Copyright Permission

Because of the confusion over what constitutes fair use, it is wise to seek permission to use a copyrighted work from the copyright holder.  A copyright permission request should be made at the earliest instance before engaging in the use of another’s copyrighted work.

An example of a permission request form that readily covers all the major bases of print or electronic/digital delivery in a non-profit or for-profit situation is attached in Appendix A. The permission request form material in Appendix A has been reprinted with permission from Questions and Answers on Copyright for the Campus Community, Copyright 2003, Association of American Publishers, National Association of College Stores and Software & Information Industry Association.


This paper does not purport to be representative or exhaustive of a full discussion on copyright law and any defenses that might be available to those accused of infringement. All material sought to be used by a student should be presumed to be protected until a fair use analysis is properly determined or permission is otherwise granted by the copyright owner. If ever confronted with an alleged infringement claim, seek legal counsel trained in copyright law immediately. This is not an arena in which laypersons can survive given the complexities of the law.

Instructors should not take copyright infringement lightly. There is an inherent obligation to teach students what must be known about respecting another’s work. It should be emphasized to students that the law affords copyright protection so that individuals will have an incentive to continue to contribute their work in society and, when possible, receive remuneration for their efforts.

The goal of this presentation was to inform instructors, students, and for-profit and non-profit learning institutions that students deserve protection from unwittingly violating the law. It is incumbent upon any instructor to be informed about how to legally use copyright protected works and to impart that knowledge to their students. It is also incumbent upon learning institutions to ensure that their instructors are well-versed on the legal ramifications of copyright infringement as well as educate and properly train their instructors on how to help their students avoid violating the law.

Appendix A

Presenter Biography

Rosalie Lopez received her undergraduate degree in business from the University of Northern Colorado, her M.B.A. from the University of North Texas, and her doctor of jurisprudence degree from the University of Houston Law Center. She graduated Order of the Barristers and with honors from law school.

Rosalie Lopez has been licensed to practice law in Texas since November 1990. Ms. Lopez is a Member and Fellow of the College of the State Bar of Texas.

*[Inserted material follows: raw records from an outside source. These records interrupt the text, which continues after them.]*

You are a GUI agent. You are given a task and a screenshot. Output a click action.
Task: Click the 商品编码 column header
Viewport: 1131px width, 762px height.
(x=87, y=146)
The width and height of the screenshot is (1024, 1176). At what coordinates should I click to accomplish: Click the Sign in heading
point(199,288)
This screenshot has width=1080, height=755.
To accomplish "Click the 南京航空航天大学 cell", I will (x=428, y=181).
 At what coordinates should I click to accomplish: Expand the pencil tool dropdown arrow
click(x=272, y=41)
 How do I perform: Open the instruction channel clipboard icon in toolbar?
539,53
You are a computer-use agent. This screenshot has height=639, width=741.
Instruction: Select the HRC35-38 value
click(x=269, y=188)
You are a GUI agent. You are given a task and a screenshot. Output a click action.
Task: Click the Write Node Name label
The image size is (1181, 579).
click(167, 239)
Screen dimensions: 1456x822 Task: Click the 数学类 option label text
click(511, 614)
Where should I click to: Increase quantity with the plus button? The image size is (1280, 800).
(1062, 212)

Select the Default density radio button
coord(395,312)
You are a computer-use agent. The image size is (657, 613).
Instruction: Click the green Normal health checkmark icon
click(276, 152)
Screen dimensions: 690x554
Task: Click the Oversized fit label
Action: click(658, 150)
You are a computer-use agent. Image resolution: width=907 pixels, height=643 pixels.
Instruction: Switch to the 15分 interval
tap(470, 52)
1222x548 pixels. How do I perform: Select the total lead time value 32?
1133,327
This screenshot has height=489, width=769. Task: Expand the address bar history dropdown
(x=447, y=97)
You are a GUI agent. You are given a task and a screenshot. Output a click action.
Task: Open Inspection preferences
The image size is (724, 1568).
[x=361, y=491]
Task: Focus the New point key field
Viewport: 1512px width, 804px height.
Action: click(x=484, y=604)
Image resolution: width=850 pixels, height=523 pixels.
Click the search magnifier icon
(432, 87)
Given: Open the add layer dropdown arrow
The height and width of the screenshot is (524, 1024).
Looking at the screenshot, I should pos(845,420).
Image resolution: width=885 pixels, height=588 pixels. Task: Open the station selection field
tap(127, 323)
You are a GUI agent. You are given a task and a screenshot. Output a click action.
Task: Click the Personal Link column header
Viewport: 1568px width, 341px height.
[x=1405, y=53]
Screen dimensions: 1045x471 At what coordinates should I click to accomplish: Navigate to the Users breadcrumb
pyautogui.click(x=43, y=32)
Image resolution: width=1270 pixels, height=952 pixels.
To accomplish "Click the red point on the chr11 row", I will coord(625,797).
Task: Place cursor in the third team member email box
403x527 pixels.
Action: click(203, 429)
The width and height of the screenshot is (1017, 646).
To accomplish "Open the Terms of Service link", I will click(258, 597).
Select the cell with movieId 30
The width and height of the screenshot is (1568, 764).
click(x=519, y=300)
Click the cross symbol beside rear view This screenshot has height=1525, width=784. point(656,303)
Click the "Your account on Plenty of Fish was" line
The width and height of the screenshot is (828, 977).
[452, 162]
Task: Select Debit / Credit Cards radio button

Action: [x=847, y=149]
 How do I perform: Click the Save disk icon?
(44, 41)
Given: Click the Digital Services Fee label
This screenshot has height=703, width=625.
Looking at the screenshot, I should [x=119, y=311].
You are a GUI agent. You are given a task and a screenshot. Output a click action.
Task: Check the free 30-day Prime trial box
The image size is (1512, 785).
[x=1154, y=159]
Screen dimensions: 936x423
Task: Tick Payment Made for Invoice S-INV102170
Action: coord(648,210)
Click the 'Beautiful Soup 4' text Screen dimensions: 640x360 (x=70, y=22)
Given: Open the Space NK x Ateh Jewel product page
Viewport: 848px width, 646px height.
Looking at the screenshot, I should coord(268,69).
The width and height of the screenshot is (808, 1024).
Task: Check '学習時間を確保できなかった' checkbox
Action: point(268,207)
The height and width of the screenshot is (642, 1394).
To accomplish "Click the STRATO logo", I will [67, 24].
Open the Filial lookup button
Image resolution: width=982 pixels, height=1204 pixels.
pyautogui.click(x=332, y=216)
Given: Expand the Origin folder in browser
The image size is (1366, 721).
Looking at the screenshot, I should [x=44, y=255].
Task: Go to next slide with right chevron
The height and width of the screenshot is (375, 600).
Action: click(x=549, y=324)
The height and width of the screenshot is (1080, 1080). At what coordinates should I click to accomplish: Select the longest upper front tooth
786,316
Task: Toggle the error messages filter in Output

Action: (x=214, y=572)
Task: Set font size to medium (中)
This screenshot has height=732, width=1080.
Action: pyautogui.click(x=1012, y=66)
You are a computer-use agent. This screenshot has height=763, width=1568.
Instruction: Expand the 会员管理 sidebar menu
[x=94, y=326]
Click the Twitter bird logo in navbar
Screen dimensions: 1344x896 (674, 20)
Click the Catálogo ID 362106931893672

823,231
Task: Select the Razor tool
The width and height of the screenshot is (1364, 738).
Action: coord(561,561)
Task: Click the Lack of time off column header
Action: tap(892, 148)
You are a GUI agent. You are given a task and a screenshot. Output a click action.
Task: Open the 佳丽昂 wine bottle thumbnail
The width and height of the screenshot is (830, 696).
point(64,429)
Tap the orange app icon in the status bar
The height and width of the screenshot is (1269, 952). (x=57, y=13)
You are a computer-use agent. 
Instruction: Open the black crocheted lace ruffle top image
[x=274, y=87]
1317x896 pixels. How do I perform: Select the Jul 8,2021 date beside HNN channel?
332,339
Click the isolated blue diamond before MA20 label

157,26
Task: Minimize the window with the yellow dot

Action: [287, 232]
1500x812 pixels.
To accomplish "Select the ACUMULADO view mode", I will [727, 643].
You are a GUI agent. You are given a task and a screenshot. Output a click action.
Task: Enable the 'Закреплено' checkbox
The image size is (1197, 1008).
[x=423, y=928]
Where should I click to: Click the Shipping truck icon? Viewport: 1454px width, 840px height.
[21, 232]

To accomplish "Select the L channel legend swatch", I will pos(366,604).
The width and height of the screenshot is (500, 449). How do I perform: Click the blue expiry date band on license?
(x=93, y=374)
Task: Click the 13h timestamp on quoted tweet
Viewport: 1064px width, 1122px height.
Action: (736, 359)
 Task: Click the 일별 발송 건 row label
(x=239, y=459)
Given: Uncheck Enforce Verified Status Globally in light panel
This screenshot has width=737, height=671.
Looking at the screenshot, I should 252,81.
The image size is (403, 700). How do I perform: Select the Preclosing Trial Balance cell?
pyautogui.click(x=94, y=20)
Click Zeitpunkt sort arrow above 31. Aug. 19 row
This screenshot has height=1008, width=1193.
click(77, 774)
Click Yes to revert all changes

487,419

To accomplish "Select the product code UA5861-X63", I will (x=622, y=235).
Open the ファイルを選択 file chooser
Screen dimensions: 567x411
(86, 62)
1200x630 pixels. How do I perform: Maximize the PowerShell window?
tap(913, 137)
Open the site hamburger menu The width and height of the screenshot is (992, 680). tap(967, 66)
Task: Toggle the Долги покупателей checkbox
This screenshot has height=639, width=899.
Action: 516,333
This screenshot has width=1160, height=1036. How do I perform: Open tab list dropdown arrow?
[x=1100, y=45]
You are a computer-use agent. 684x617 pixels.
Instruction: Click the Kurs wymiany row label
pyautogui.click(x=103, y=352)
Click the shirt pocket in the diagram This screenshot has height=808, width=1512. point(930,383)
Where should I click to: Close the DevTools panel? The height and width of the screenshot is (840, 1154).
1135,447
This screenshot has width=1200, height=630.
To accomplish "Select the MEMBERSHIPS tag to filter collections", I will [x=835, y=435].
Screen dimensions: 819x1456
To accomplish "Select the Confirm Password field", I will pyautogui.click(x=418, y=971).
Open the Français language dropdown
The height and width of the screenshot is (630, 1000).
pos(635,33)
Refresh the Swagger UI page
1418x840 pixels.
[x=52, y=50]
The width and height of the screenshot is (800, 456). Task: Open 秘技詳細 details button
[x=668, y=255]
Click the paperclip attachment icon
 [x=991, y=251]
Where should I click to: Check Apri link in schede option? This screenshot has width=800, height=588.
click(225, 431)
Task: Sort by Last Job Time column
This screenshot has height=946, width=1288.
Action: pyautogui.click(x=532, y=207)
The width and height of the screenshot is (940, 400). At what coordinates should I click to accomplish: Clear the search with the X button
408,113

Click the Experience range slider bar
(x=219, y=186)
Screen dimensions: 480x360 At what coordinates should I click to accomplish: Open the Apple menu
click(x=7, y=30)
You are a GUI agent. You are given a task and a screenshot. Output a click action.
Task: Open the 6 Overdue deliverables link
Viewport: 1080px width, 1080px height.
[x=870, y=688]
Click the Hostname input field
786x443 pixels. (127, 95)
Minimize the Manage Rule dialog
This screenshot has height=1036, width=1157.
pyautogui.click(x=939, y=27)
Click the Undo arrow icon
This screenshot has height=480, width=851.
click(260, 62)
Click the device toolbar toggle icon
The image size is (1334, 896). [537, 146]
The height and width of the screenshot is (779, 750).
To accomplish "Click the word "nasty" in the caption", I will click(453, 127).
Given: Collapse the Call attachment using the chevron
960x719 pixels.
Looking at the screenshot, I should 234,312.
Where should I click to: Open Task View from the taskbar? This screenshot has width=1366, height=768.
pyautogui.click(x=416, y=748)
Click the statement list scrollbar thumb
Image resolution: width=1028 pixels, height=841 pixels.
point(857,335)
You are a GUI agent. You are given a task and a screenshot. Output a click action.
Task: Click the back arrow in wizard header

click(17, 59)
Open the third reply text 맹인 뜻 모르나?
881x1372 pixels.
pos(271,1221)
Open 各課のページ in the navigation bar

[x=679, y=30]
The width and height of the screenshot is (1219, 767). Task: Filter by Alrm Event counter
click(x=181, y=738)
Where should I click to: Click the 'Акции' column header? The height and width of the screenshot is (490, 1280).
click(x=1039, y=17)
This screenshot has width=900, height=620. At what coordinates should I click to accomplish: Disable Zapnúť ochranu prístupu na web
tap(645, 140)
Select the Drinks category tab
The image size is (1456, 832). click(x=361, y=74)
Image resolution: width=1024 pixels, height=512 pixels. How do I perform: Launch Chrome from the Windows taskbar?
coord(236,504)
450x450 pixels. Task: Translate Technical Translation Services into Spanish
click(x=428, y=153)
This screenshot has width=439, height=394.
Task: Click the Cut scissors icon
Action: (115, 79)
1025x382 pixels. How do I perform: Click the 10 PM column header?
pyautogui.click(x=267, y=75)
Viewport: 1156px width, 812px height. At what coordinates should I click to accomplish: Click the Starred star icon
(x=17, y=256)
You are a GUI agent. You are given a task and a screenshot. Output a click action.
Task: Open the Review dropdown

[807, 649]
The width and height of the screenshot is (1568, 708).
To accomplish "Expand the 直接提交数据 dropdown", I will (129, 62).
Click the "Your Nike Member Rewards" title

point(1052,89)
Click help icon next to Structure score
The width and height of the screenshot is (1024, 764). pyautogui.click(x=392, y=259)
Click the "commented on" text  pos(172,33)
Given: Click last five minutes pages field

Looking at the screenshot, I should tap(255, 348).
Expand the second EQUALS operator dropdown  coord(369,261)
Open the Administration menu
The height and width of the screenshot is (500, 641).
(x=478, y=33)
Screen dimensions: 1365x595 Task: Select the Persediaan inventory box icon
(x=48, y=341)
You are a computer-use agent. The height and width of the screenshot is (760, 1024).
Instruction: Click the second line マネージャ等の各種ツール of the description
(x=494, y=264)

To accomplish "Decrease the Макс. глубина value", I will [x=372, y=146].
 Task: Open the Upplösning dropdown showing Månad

Rosalie Lopez has also served as a mediator as well as a judge presiding over civil, criminal, and juvenile matters. She attended the National Judicial College in Reno, Nevada in 1997. Ms. Lopez teaches Business Law, Legal Environment of Business, Contemporary Business Law, and Employment Law for the University of Phoenix.

Rosalie Lopez is currently seeking her Doctor of Management degree in Organizational Leadership from the University of Phoenix—Online Campus.

Rosalie Lopez is an advocate for education. She believes in open and robust debate about pressing education policy issues and works for sound and accountable government intervention in education matters.